You have worked pretty hard to keep audiences tuned to FTA after 9pm at night – but some of those experiments have worked better than others.
We have to keep trying different things in that area. Some of them have been more successful than others. The Good Doctor has been outstanding and it is the #1 show on television. We have to keep trying to find where the boundary line is. Some things have worked and some things haven’t. At our Allfronts we acknowledged our back half last year [2017] was not good and we are now more confident than ever that our back half is going to be significantly better than it was last year.
Is The Front Bar a lower-cost production model you could use for other programming?
I certainly wouldn’t call it a low-cost show – it certainly doesn’t feel like it when you watch it. Those three guys [Mick Molloy, Sam Pang and Andrew Maher] are absolutely brilliant. They all bring something special to the show. It is a bit different having a sponsor [CUB] so closely involved. If that’s a model we can emulate elsewhere, we would love to be able to. It’s the little show that could. We kept challenging it to do more and now it has knocked off a long-term incumbent [The Footy Show] and that doesn’t happen too often in Australian television.
Does Seven think the Love Island model could be part of the future of television?
I didn’t see what was so different about Love Island. They ran it on a multichannel and they had catch-up. They have spun a great story about finding new audiences and that sort of claptrap. I don’t buy it. There are more millennials watching Seven News than watched Love Island. It is easy to lose sight of facts like that.
The audiences watching on mobile devices seem much more interested in on-demand than watching live.
That’s what we have found. Let’s not forget the main game is broadcast television. That’s where we make the most money and that is where the game is won and lost. It’s certainly going to be won this year by Seven.
Seven News continues to a powerful audience magnet early in the evening. Do you have any plans to expand that franchise further?
We have already expanded it a lot. The number of live news hours that we are pumping out now compared to what we were doing five years ago is significantly higher. Craig Macpherson and his team have done a tremendous job this year of taking on the challenge on the east coast. In Brisbane they have almost pulled ahead with Neil Warren and his team doing a fantastic job. In Sydney and Melbourne we are getting closer [to Nine] and we are knocking them off on some nights.

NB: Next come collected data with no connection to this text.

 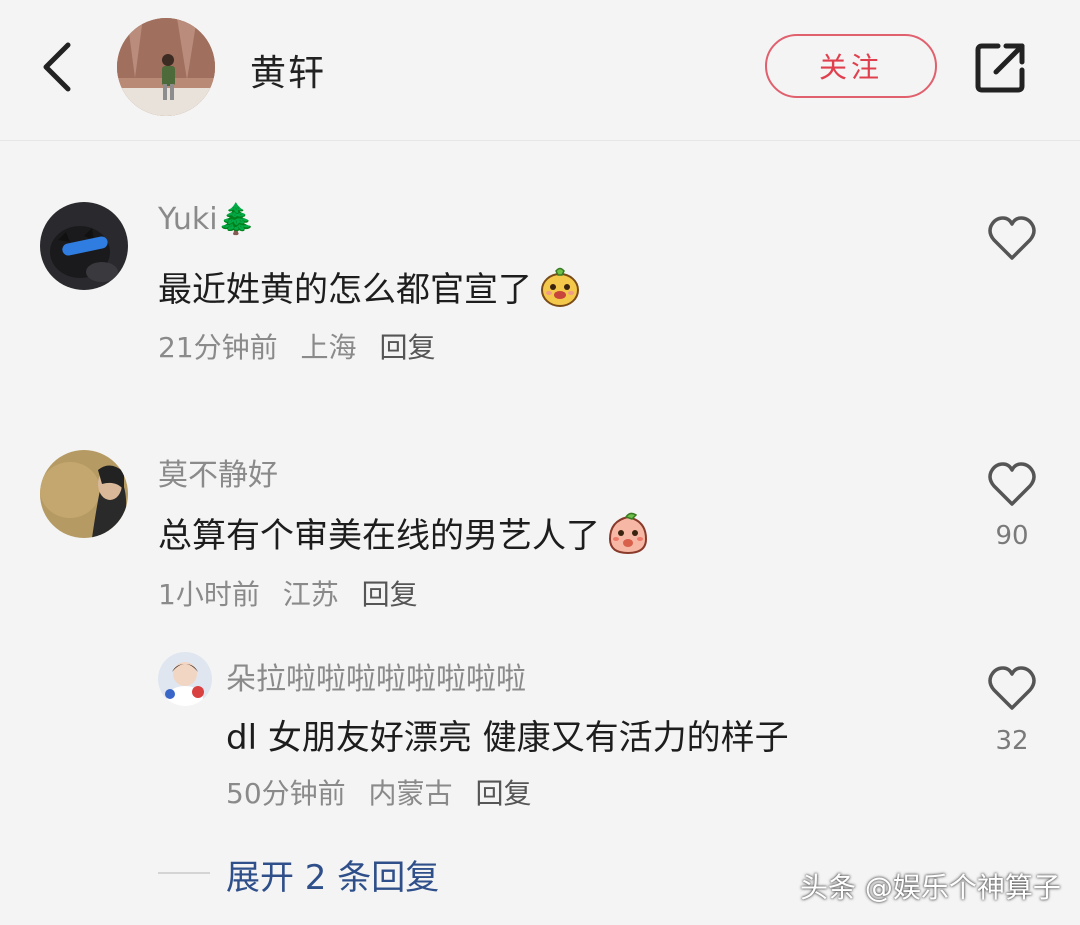 What do you see at coordinates (332, 874) in the screenshot?
I see `expand-replies-link: 展开 2 条回复` at bounding box center [332, 874].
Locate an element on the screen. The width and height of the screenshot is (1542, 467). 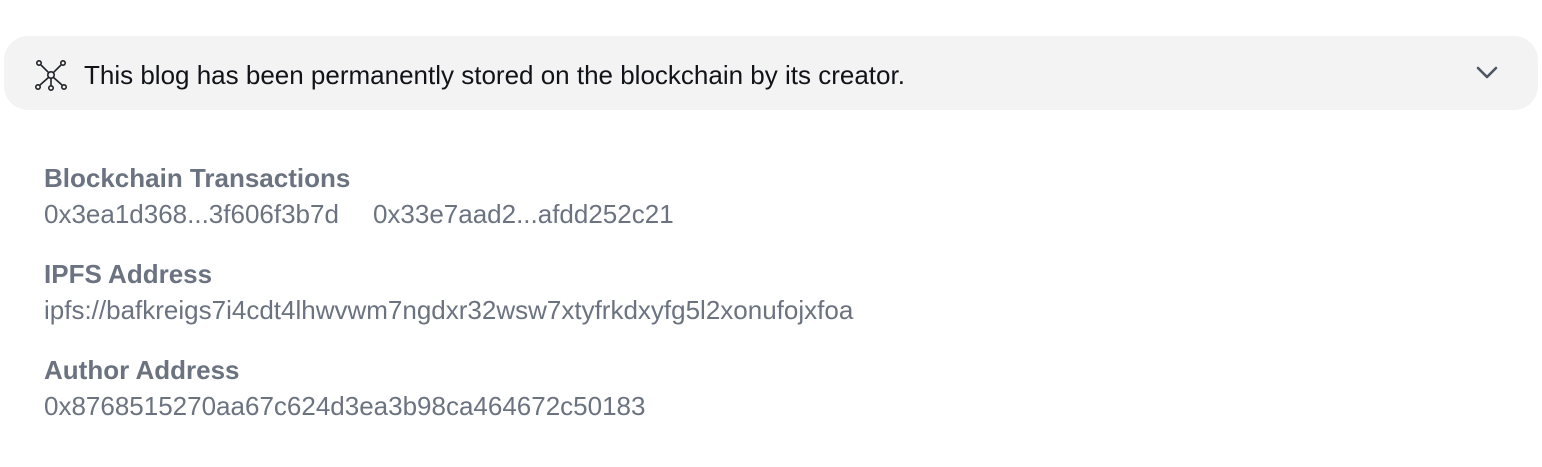
transaction-link: 0x33e7aad2...afdd252c21 is located at coordinates (524, 214).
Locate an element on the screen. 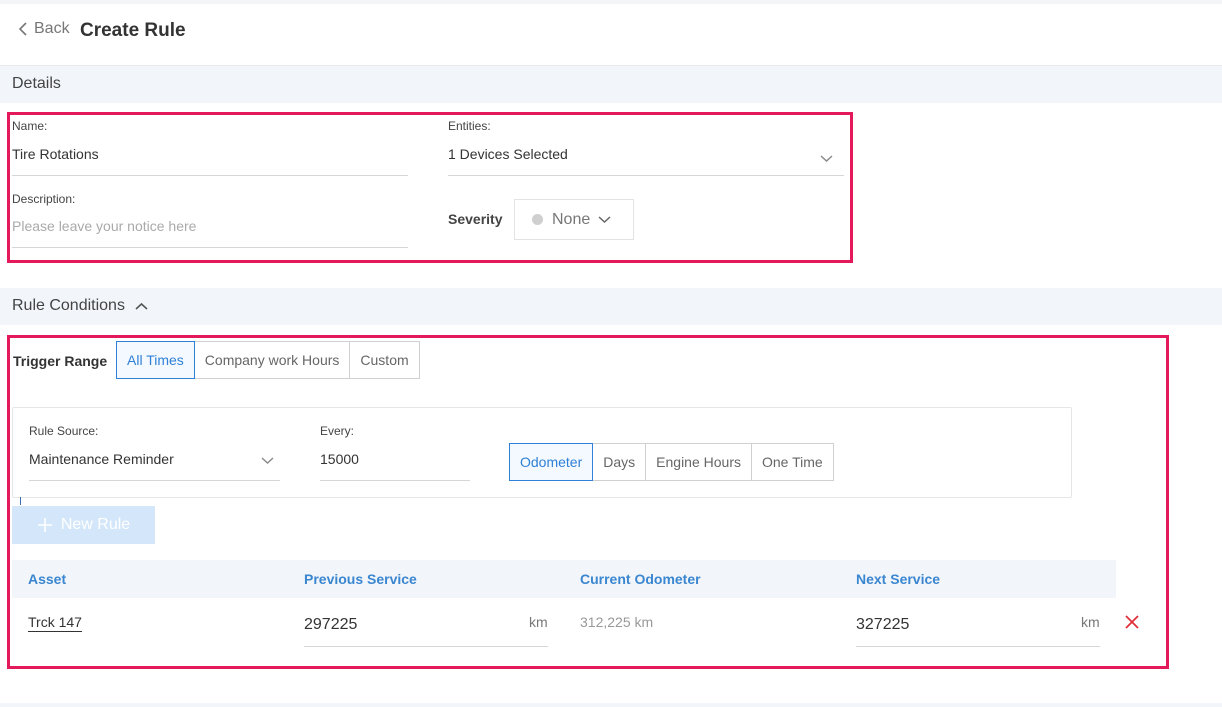 This screenshot has width=1222, height=707. interval-unit-toggle: Odometer Days Engine Hours One Time is located at coordinates (672, 462).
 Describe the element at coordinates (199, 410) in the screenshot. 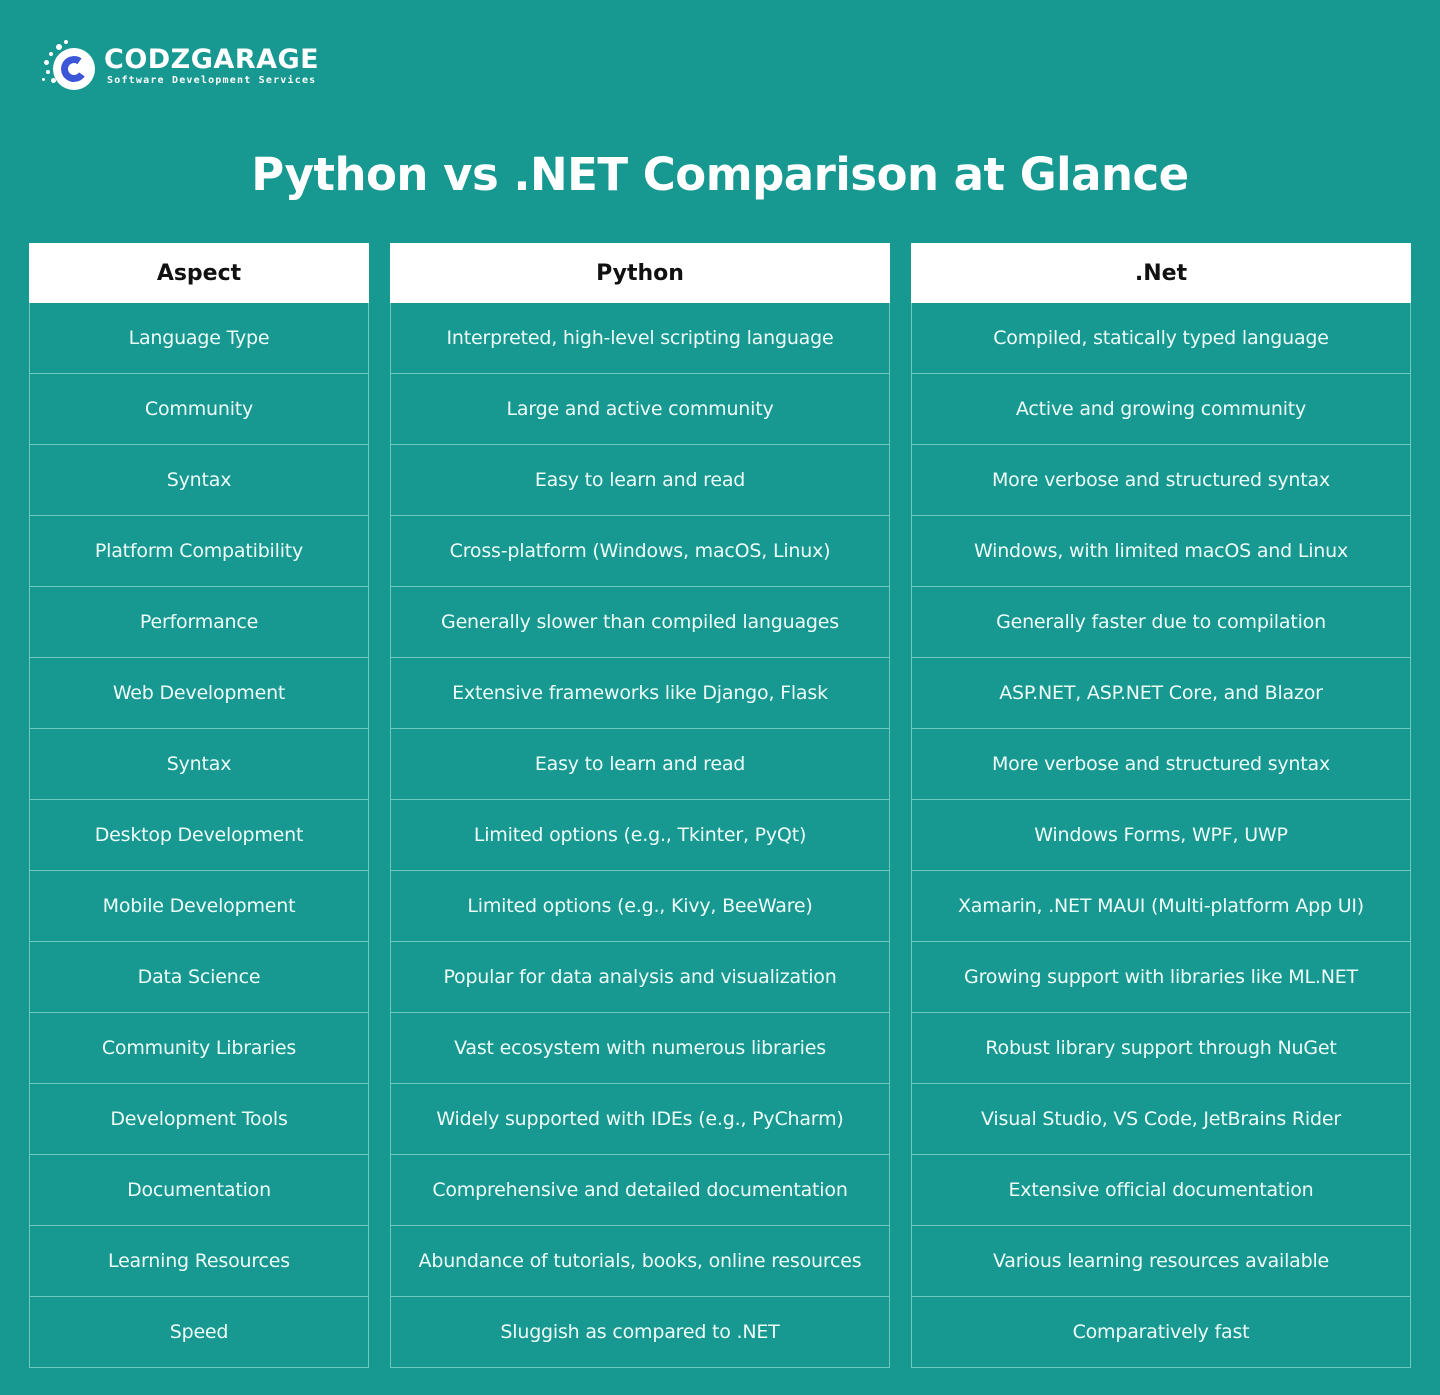

I see `table-cell-aspect: Community` at that location.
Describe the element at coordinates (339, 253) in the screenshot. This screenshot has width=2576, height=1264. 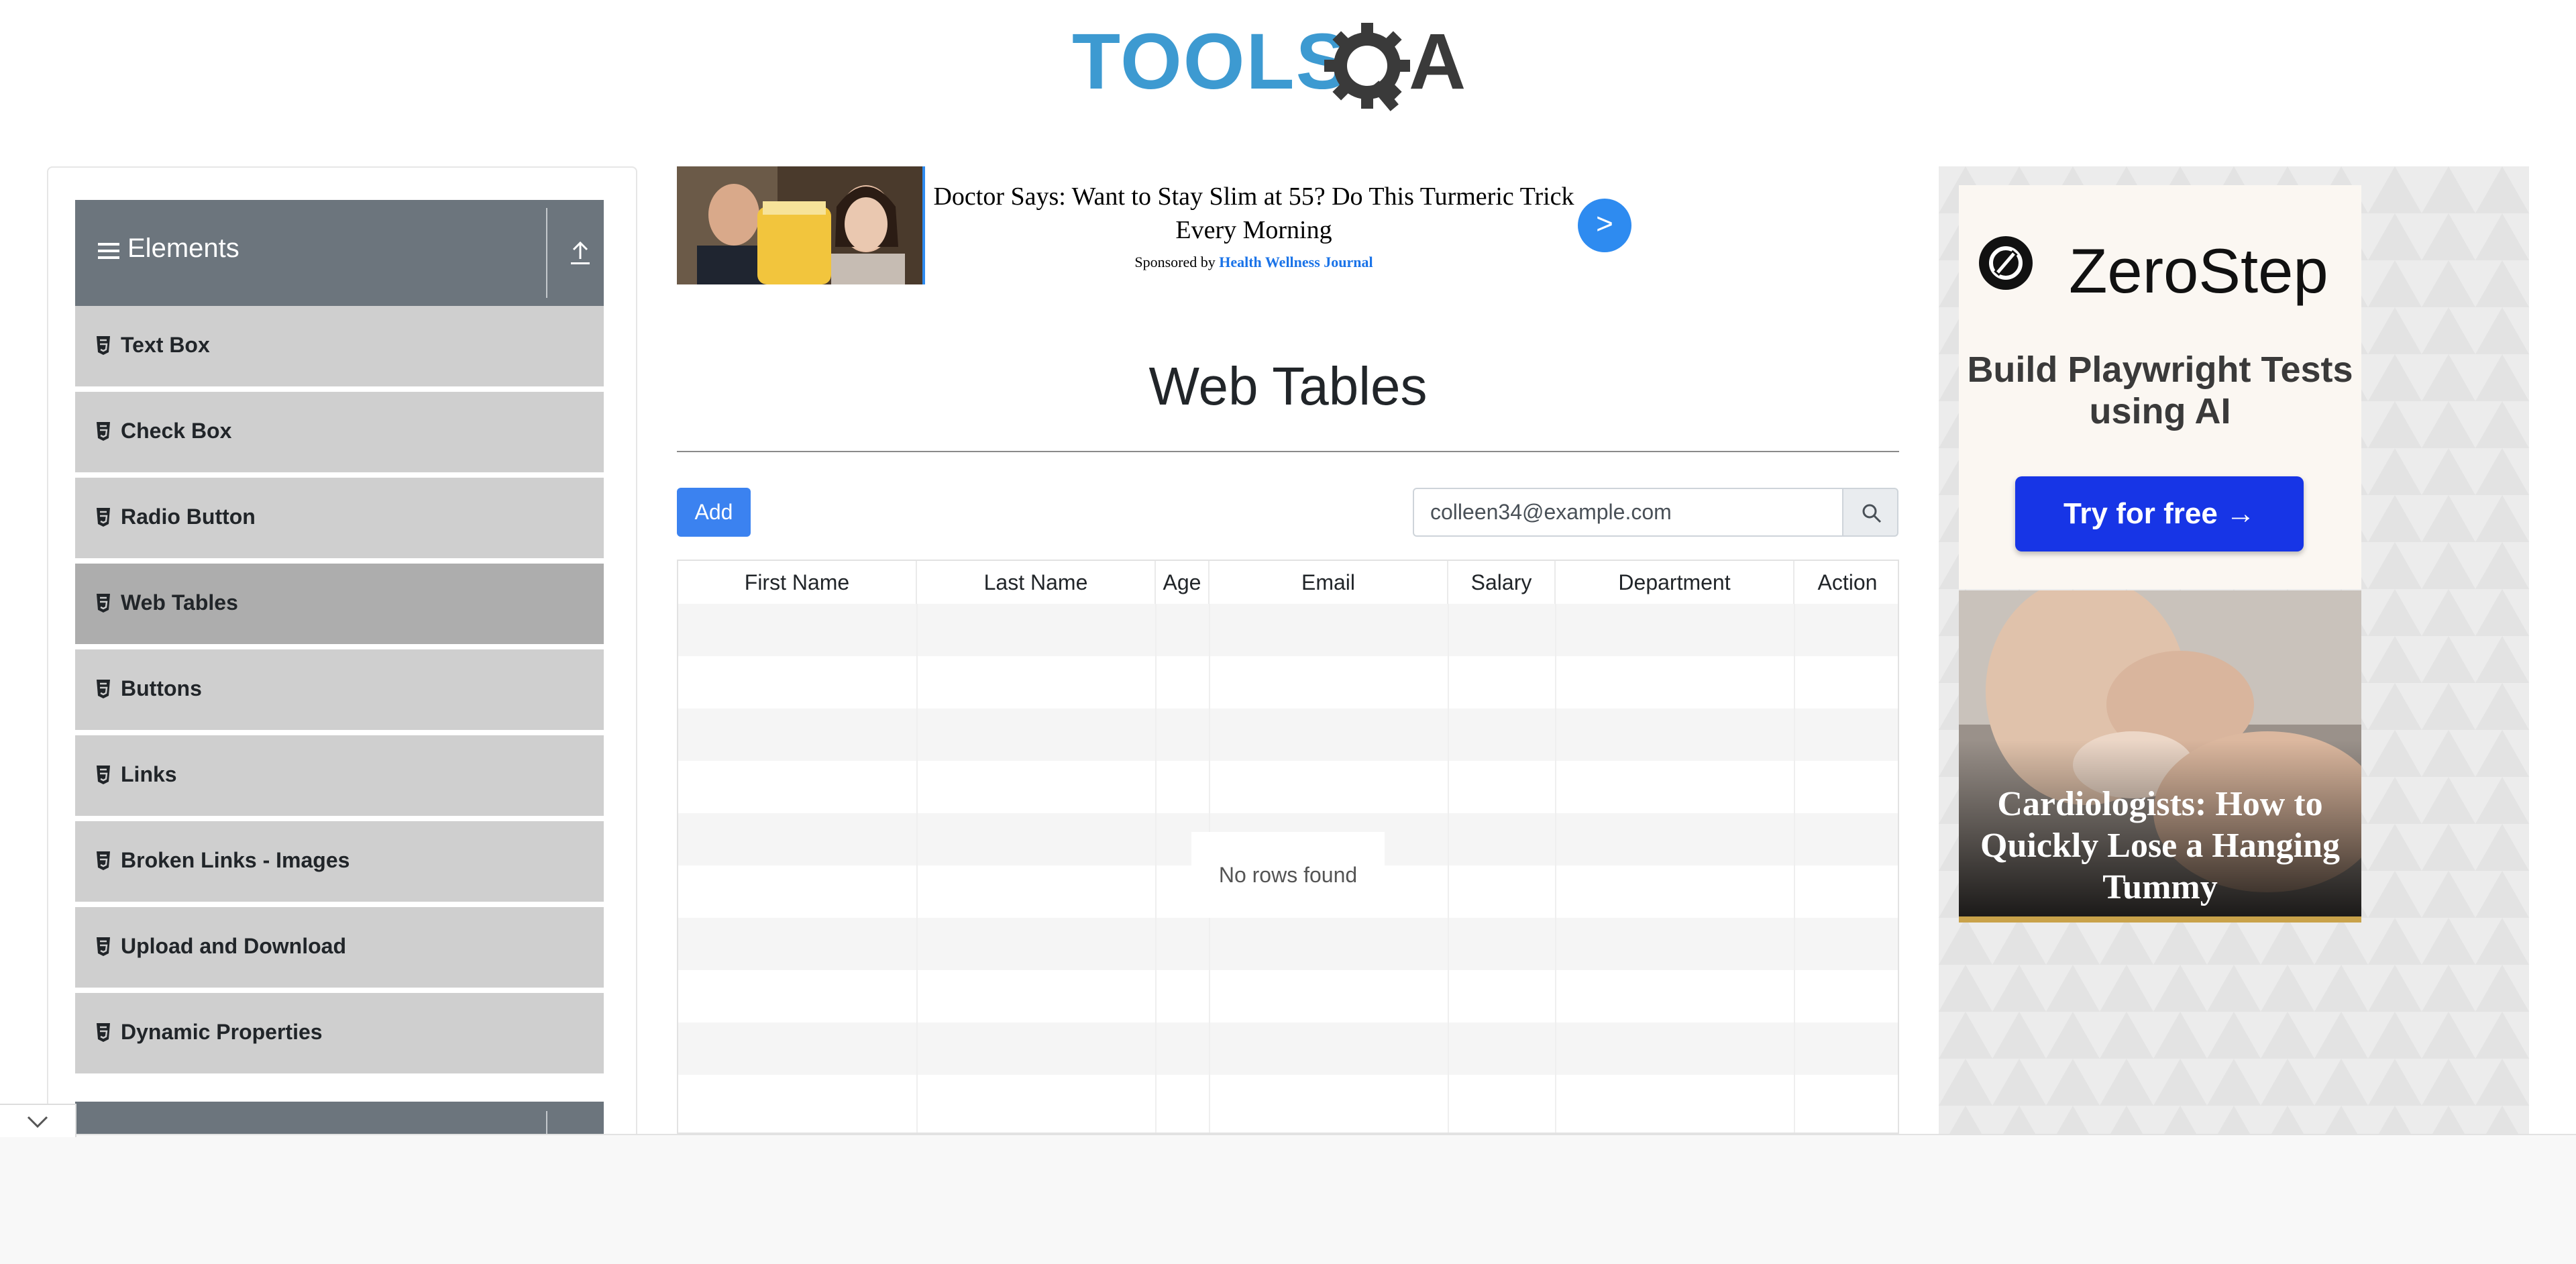
I see `sidebar-group-elements: Elements` at that location.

Was Seven ever interested in partnering with Sky News on a free-to-air multichannel?
I wasn’t involved in any negotiations. They were probably discussing it with everyone.
Could you launch any more multichannels?
I think we will have capacity. It’s whether we want to flood the market with inventory and whether or not we come up with the right idea to put something on that is going to be a viable business model for us.